4. All, for preservation, and believers, for eternal life? Still others, such as Calvin, Hendriksen, and Guthrie, suggest that God is ‘the Saviour of all men’ in the sense that he preserves and guards the lives of all, and especially cares for and protects those who believe (most of all, in the gift of eternal life itself). ‘But saints are his peculiar care’ (Watts). These commentators stress that the verse does not refer to Christ, but to ‘the living God’ as Saviour. The reference, then, in other words, to God’s ‘common grace’ as applied to all, and his ‘special grace’, as applied to believers.
Grudem (Systematic Theology) inclines to the view that Paul uses the word ‘Saviour’ here ‘in the sense of “one who preserves people’s lives and rescues them from danger” rather than the sense of “one who forgives their sins,’. This usage is paralleled in certain inscriptions honouring dead emperors as ‘saviours’ because they cared for and protected people.

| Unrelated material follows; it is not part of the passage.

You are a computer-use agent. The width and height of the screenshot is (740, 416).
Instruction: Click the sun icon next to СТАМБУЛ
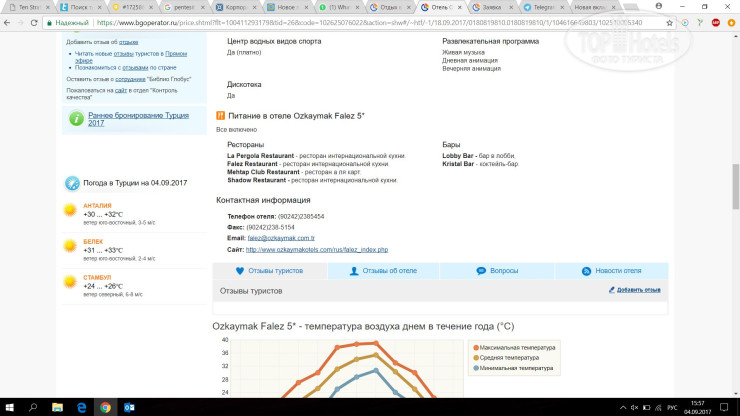pos(70,282)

Passages such as Mt 5:45; Lk 6:35; Acts 17:25,28; Acts 27:22, 31, 44; Rom 1:21 are cited in support of this view.
M.J. Harris writes similarly: ‘It may be that when God is described as ‘the Saviour of all people, especially (malista) of those who believe’ (1 Tim. 4:10), he is depicted as the gracious benefactor and preserver of all humans (*cf. Matt. 5:45) during this life (in which he dispenses what is often called ‘common grace’), and of believers in the life to come (*cf. W. Wagner, as cited by W. Foerster, in TDNT 7, p. 1017). However, it is possible that malista means ‘namely’ (thus T. C. Skeat), in which case ‘all people’ are ‘those who believe’.’
Other scholars, however, doubt that the NT ever actually uses the word ‘saviour’ in this nonsoteriological sense: Schulz, for example, points out that the expression ‘God our Saviour’ is used six times in the Pastoral Epistles, and every other time it is clearly with a soteriological meaning.

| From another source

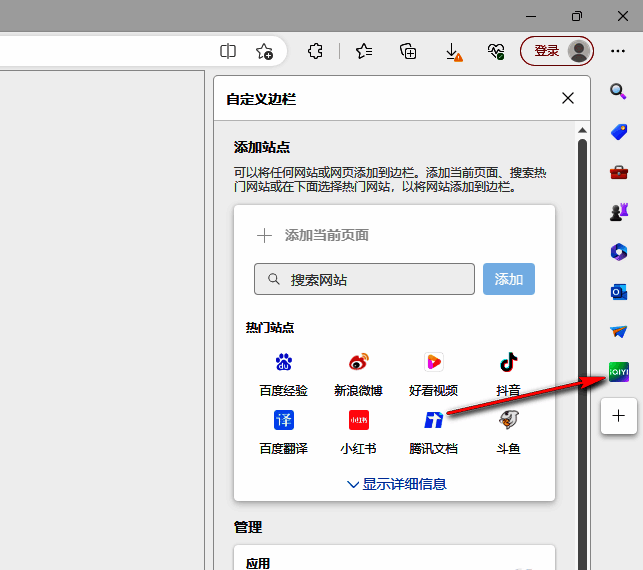Open iQIYI from the sidebar
Screen dimensions: 643x570
(618, 372)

Both man and beast Thy bounty share;
The whole creation is Thy charge,
But saints are Thy peculiar care.
(Isaac Watts, ‘High in the heav’ns’)
On balance, the 4th and last option seems the best. We can certainly agree with Mounce, that ‘there is no exclusivism in Paul’s gospel, contrary to the opponents’ teachings (cf. 1 Tim 2:1–7).’ He adds: ‘This carries special weight if the heresy was primarily Jewish and was excluding Gentiles, the specific audience of Paul’s calling (cf. 1 Tim 2:7).’

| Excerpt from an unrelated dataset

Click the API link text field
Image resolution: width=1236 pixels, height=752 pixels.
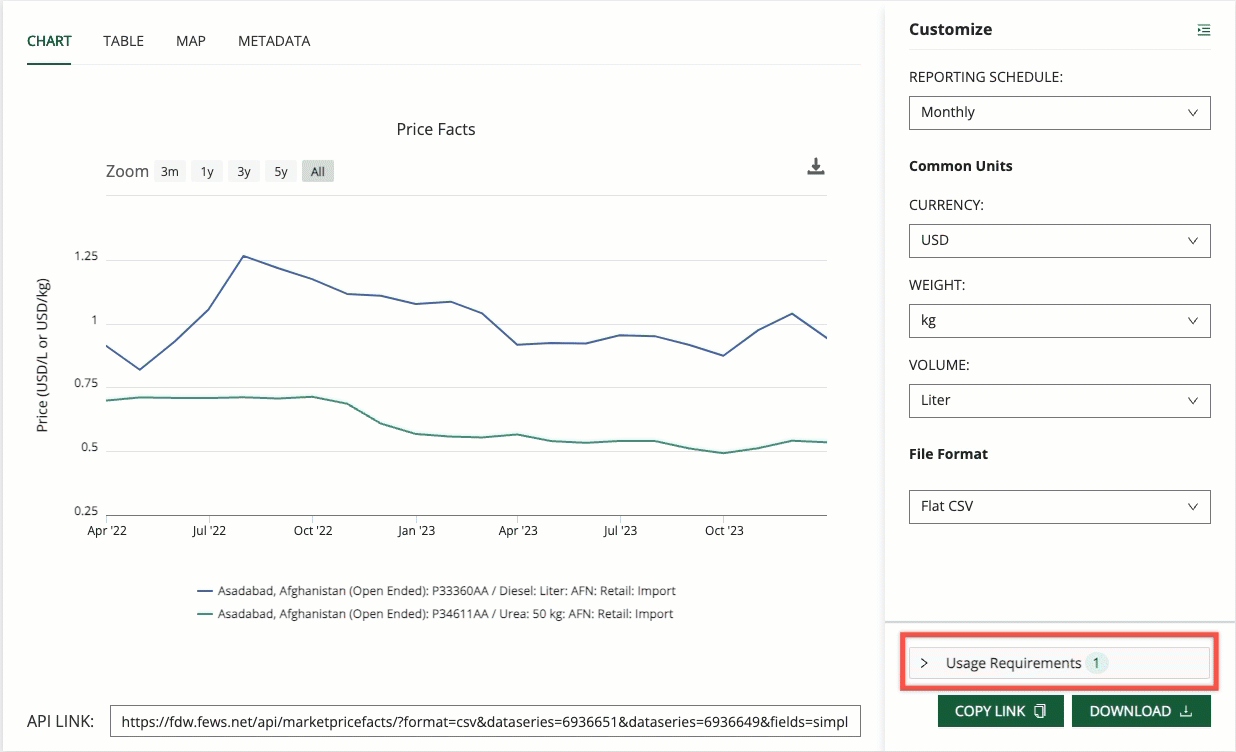[x=484, y=721]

We are, perhaps, too ready to imagine that God is ‘for’ us believers, but ‘against’ unbelievers; that he regards us with favour, and them with disfavour. But God is ‘more inclinable to mercy than wrath’ (Thomas Watson); just as he sustains every living thing with providential care, so he does not delight in the death of any one, but desires all to enter life.